LE MOULIN BERTRAND

La levée du moulin Bertrand est située sur le terroir de Cavillargues, un peu en aval de la ferme de la Gasconnière. La martelière réglant l'arrivée d'eau de la Brive est encore en place ; le béal d'une longueur de 500 m. permettait de disposer à l'autre bout d'une hauteur de chute d'environ 5 m, nécessaire au fonctionnement de la turbine horizontale d'une puissance de 16 chevaux. Le moulin quant à lui est bien situé dans le terroir de Saint-Pons, au quartier des Justices, même s'il est appelé parfois "Moulin du seigneur du Pin" ou "Grand moulin du Pin". Dans les années 1970, il était encore utilisé par son propriétaire pour faire la mouture destinée à nourrir les animaux domestiques.

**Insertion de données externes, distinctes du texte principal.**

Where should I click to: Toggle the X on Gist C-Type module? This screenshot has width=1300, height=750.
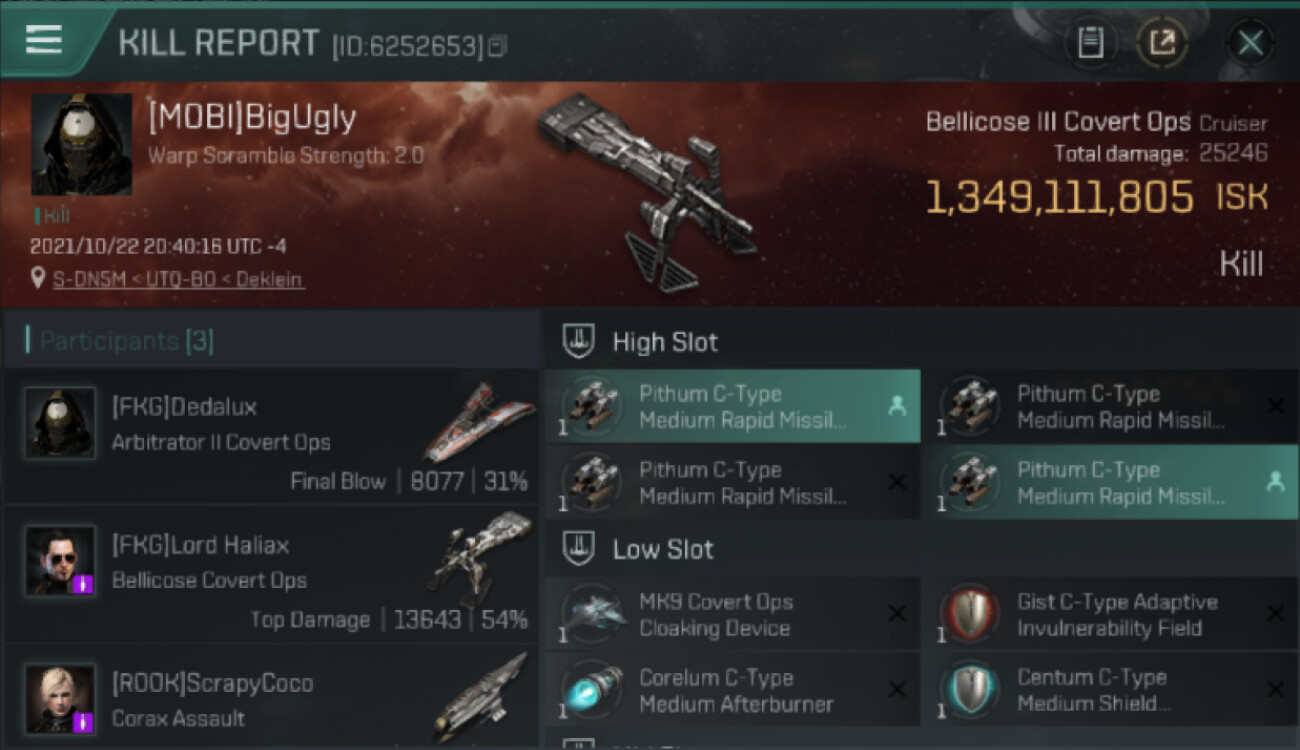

Le chapitre qui lui est consacré par Monsieur Marcel Paris dans son ouvrage sur les moulins de Tave, est particulièrement riche et se passe de commentaires. Les lignes qui suivent y font obligatoirement de larges emprunts.

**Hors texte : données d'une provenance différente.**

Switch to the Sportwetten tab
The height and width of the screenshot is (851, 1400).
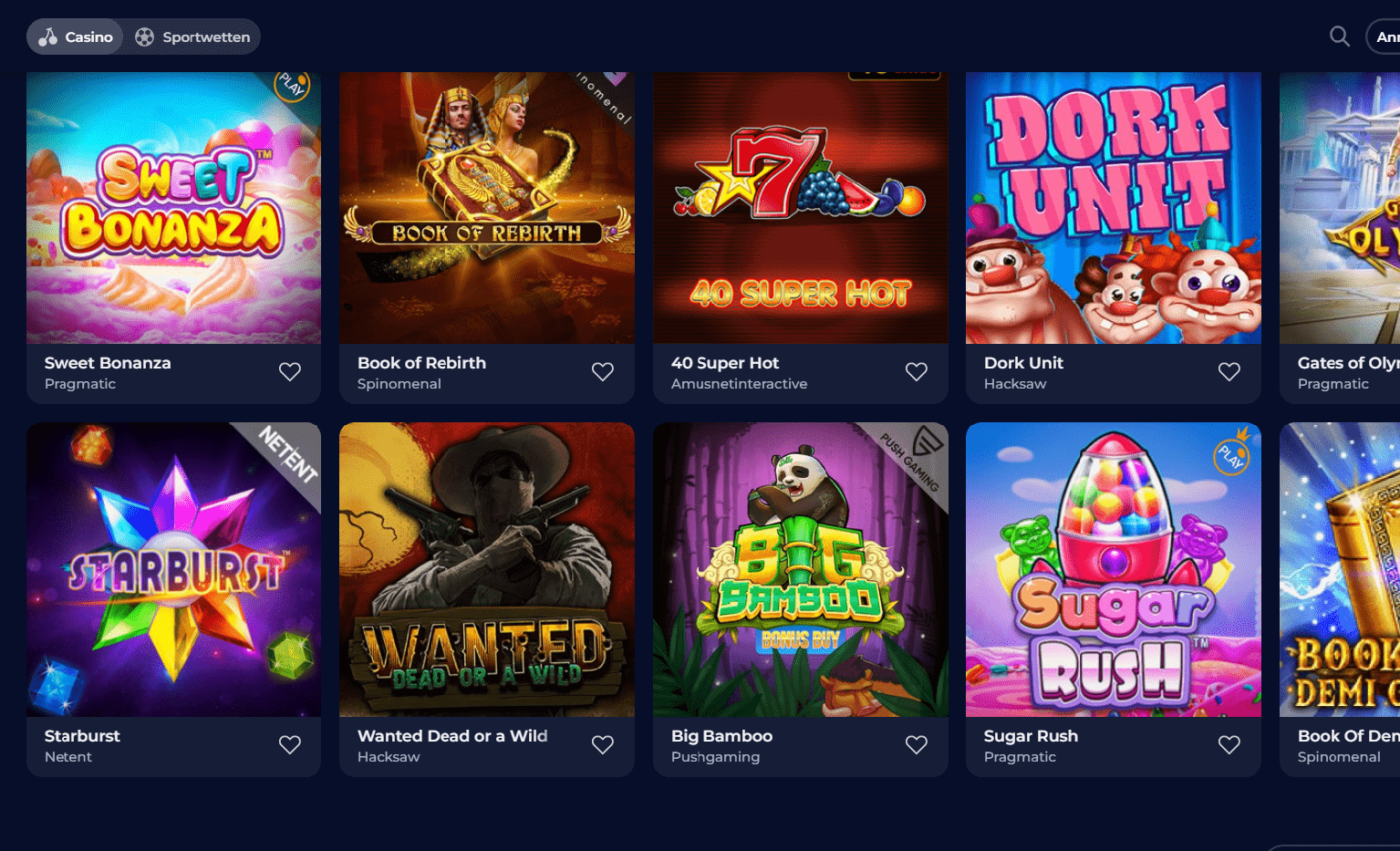pyautogui.click(x=192, y=36)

Un acte d'arrentement du 26 septembre 1583 indique qu'il est à cette époque la propriété d'Antoine Arènes de Saint-Pons-la-Calm. Solidement implantée dans la région, la famille Arène (Arènes, Aresne) constitue une véritable dynastie de meuniers : le moulin Martinel à la Bastide d'Engras est arrenté à un Jean Arène avant 1569 ; le 28 septembre 1581, Antoine, Jean et autres Arène associès ("pariers en affaires "') louent à Antoine Arène leur moulin de Gournier " assis " sur la rivière de Tave (1), en 1646 Guillaume d'Astier de Saint-Quentin-La-Poterie loue à Lionel Arène son moulin de Pougnadoresse connu aujourd'hui encore sous le nom de " moulin d'Arène ". à la fin du XVIIe Dominique d'Arènes, seigneur de Ribas, est propriétaire d'un moulin "bladier, à foulon et gruadou "…Un siècle plus tard, cette même famille, qui entre temps a quitté la farine et pris la particule, est encore attachée à Saint-Pons. Antoine d'Arène de Ribas, quand il meurt en 1740, est désigné comme le principal habitant du village (2).

Pour en revenir à son ancêtre Jean ; le compoix de 1619, lui attribue " à la Justice, ung moulin abled et huile, jardin et vigne… ", nommé " le moulin neuf ", et imposé 24 sols. En 1639 il entre en conflit pour une question d'eau, comme presque toujours lorsqu'il s'agit de moulin, avec les consuls Durand Bonnaud et Jean Pellouzet de Cavillargues. Ayant sollicité, sans doute après coup, " la faculté de pouvoir prendre l'eau dans la rivière dudit Cavillargues pour la conduire à un moulin qu'il a assis au terroir dudit Saint-Pons ", il se heurte à de solides difficultés. Finalement, moyennant la somme de 12 livres, il est fait droit à sa requête et il est autorisé à "faire passer l'eau pour la conduire dans son moulin dans le terroir de Cavillargues et maintenir son bézal (béal)comme il est, de une canne de largeur".

Le 14 octobre 1640, le même Jean d'Arène et Clément Camproux, ce dernier lui aussi de Saint-Pons, vendent le moulin " pour le prix et somme de 2405 livres " à Louis Guérin, procurateur en la Cour du Sénéchal de Beaucaire et Nîmes, viguier de Saint-Pons "(3).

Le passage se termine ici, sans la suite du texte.